The Rock was interviewed by Esquire to discuss his level of enjoyment between movies and wrestling as well as the movie, “The Wrestler.” Here are the highlights.
If he enjoys making movies as much as wrestling:
"Wrestling is intimate. You can reach out and touch the wrestlers. I don't get that connection in movies, but the impact is so much greater. You're able to craft a longer career in movies. In wrestling, there's a shelf life, and some wrestlers don't pay attention to the shelf life. Mickey Rourke's character in The Wrestler—that was my dad, that was my uncles, that was so many members of my family. It was the only thing they knew. And then they would end up wrestling for a hundred bucks, go to autograph signings for two hundred bucks."
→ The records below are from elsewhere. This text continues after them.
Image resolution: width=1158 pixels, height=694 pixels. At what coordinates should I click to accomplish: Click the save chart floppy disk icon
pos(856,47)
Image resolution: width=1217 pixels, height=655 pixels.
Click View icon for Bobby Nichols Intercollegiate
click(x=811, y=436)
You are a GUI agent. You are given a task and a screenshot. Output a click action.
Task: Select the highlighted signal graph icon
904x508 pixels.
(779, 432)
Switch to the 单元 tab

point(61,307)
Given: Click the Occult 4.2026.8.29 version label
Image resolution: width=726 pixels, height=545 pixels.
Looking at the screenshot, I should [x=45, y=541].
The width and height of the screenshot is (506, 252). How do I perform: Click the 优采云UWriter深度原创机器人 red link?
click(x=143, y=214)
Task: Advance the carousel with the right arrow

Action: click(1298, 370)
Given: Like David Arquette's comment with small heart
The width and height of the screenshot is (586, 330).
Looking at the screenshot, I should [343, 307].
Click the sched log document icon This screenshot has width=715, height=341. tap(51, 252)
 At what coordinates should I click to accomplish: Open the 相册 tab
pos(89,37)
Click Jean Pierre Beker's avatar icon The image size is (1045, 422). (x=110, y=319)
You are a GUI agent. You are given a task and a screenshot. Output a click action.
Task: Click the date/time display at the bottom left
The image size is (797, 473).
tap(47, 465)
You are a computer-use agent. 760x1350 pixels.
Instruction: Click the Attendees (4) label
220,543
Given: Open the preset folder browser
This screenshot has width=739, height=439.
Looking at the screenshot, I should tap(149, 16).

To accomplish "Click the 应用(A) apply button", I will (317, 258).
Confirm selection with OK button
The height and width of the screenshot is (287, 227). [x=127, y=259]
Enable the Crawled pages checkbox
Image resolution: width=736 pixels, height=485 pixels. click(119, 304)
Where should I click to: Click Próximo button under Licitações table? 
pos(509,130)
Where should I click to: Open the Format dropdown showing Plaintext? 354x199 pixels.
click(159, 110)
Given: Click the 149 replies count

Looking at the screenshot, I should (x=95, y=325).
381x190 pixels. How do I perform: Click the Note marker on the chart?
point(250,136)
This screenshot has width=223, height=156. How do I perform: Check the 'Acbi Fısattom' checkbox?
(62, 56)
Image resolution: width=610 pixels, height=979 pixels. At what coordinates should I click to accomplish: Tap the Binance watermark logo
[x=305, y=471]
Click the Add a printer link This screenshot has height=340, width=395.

How accurate The Wrestler is:
"It's very accurate. I would do blade jobs. I get a call once from the WWE, saying, "Vince [McMahon] would like to see you in Stamford." I went to his office and he says, 'I really think you have a lot of potential, but you're not ready for the WWE. You should go to Memphis, Tennessee. That's where I want you to learn the business." And as I was leaving, he said, "You keep working hard, but don't go down there and cut your f--king forehead with razor blades, you understand me?'
"In the '60s and '70s and early '80s, the trainers would grind you and eventually they would break something—they would break an ankle in ways that it would heal. It was just the way of the business, to ensure that you learned respect for wrestling. It was crazy. My dad [Rocky Johnson, a WWE Hall of Fame grappler] didn't break anything on me, but he grinded me out every day for months."